Supplied passage –
►
Chroniclers used to have difficulties recruiting new members, as they looked “too weird and too far removed from reality,” which is... an apt description of some Darth Vader-looking motherfucker that tries to squeeze in as much unnecessary tech lingo as they can into their conversations. Then again, you'd think the kids would be all over that poo poo.

Then they found a life hack via their cooperation with Spitalians:

Generation++ posted:

The Cult takes in the children that doctors deem autistic and all youths who’ve fallen through the cracks due to their physical shortcomings. In the wasteland, strength and endurance are crucial. Children with a great deal of imagination and interests in Bygone writings are usually not good at working the land and thus cost more than they earn. If the Chroniclers want them, all the better. They feed them and give them a chance to survive.
◄
Your assignment –
Summarize the passage about the Chroniclers in two sentences. The data that comes next has nothing to do with the passage above.

Given material –
►
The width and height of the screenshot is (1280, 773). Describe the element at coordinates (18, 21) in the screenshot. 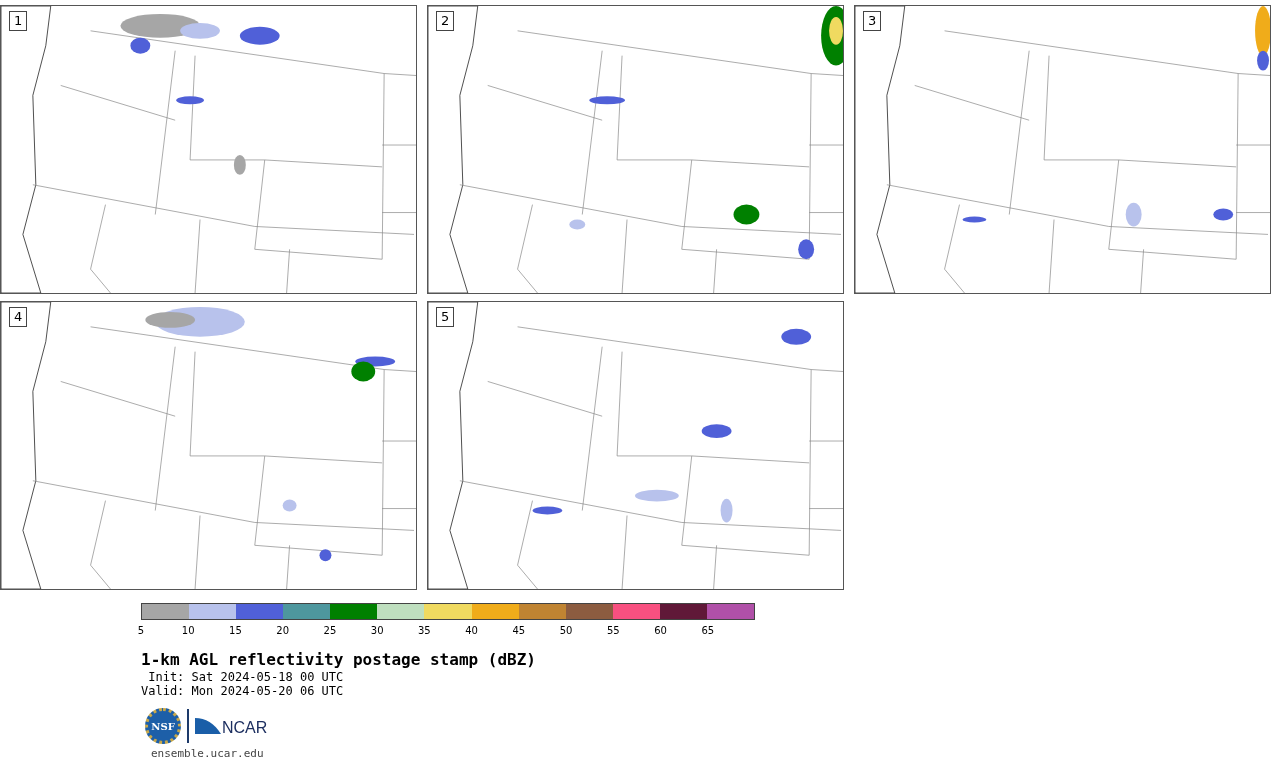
◄
Completed exercise –
The Chroniclers once had trouble recruiting because they seemed too weird and too far removed from reality. Through their cooperation with the Spitalians, they found a solution: they take in children whom doctors deem autistic and youths who have fallen through the cracks because of physical shortcomings, feeding them and giving them a chance to survive in a wasteland where such children usually cost more than they earn.